Have a happy holiday—even with COVID-19
It’s the holidays, and COVID-19 is still a presence in the U.S. What does that mean for holiday celebrations? Some parties may need to be called off. Buffet-style office parties, for instance, are probably not a good idea. And what about family gatherings—especially large ones? These may look very different from years past, if they happen at all. Still, you can enjoy the holidays while doing everything you can to stay safe from the virus. Here are some suggestions.
Weather permitting, dine outdoors. There’s less risk of virus spread when gathering outside. So take the party into the backyard if you can.
Wear masks. Ask everyone to wear a mask when gathering indoors and when outdoors if social distancing isn’t possible. Is there a creative crafter in the group? Maybe they could sew fun, holiday-themed masks for kids (2 years and older) and adults.
Ban the buffet. Assign people to be servers. It’s less risky than letting everyone serve themselves.
Arrange tables and chairs to accommodate social distancing. Group people from the same household together at smaller tables set 6 feet apart.
Avoid close contact. No matter how happy people are to see each other, discourage hugs and handshakes. Verbal hellos, bowing and waving are all OK.
Hold a series of small gatherings. If your big family typically gets together on one day, could smaller groups get together over the course of several days?
Have a video celebration. Instead of gathering for dinner in person, gather virtually using a video chat app. Does someone in the family have a super-secret holiday recipe? Ask them to reveal it in advance this year so everyone can make it and enjoy it together virtually.
Think of other holiday traditions to celebrate via video too, like decorating a tree or opening presents. Sure, it’s not as fun as an in-person celebration. But you can still share the spirit of the holidays this way.
Tap into teens’ technology skills. Speaking of video celebrations, many teens are masters at using technology. They can teach less-savvy adults how to connect via video apps. Also ask your teens for help hosting a game or movie night. (Scrabble or Home Alone, anyone?) It’s another great way to share some fun when you can’t be physically together during the holidays.

Listed records ▸
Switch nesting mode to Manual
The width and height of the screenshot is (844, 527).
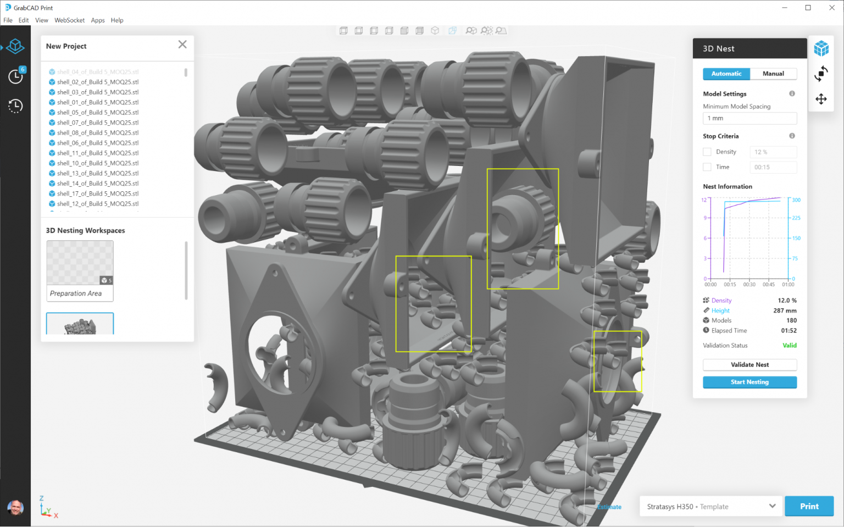(773, 73)
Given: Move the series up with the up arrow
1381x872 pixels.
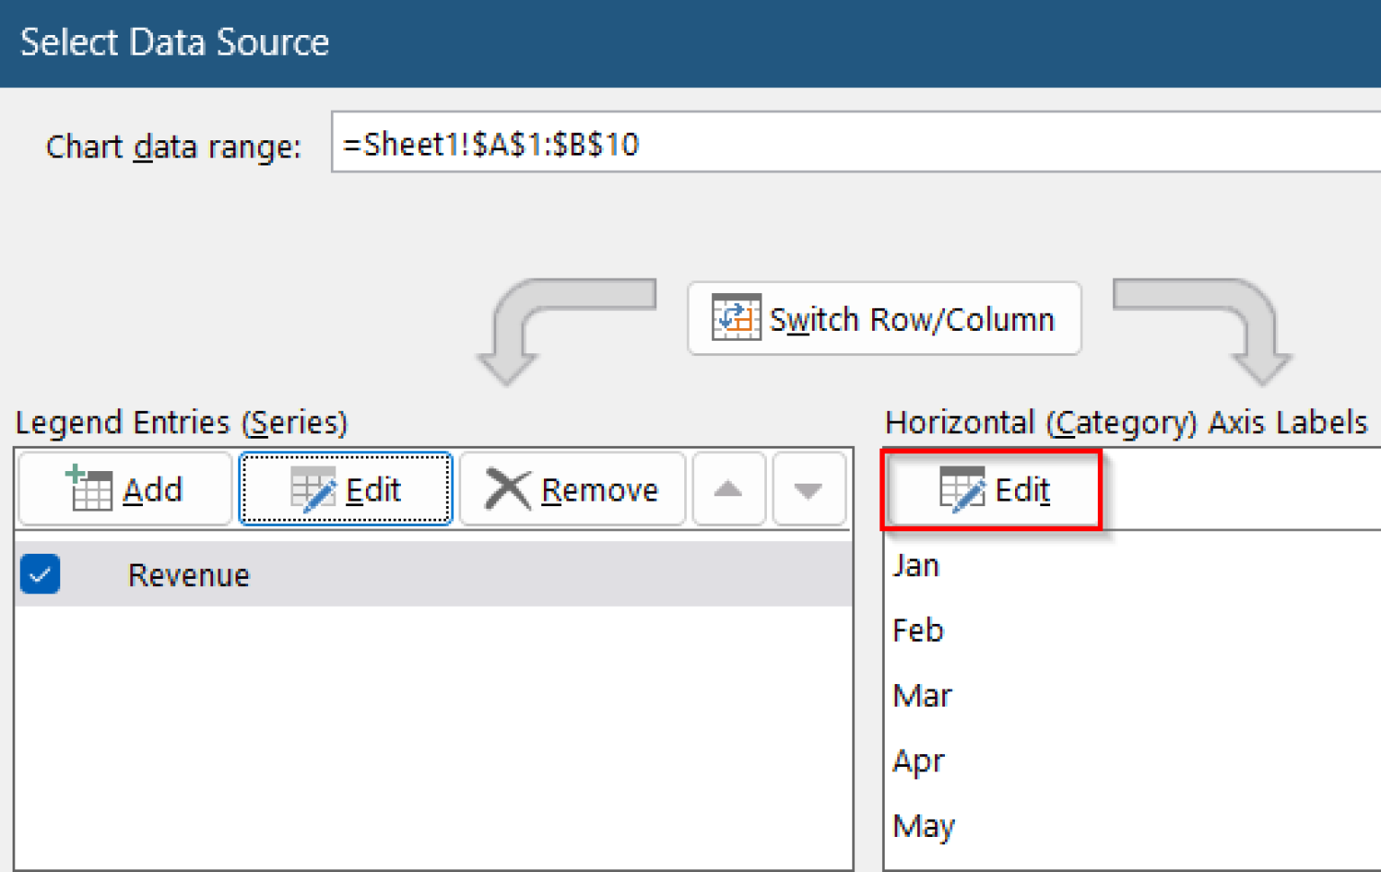Looking at the screenshot, I should [727, 490].
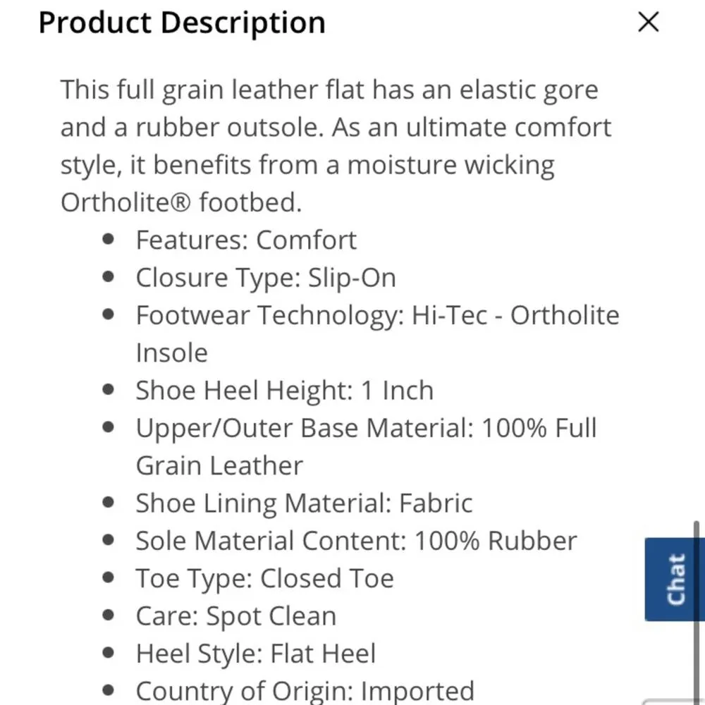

What you have to do ▸ Echo the stretch of the holiday COVID-19 text from "Have a video" through "holidays this way.", word for word. The records were taken from a different source.

Result of this task ▸
Have a video celebration. Instead of gathering for dinner in person, gather virtually using a video chat app. Does someone in the family have a super-secret holiday recipe? Ask them to reveal it in advance this year so everyone can make it and enjoy it together virtually.
Think of other holiday traditions to celebrate via video too, like decorating a tree or opening presents. Sure, it’s not as fun as an in-person celebration. But you can still share the spirit of the holidays this way.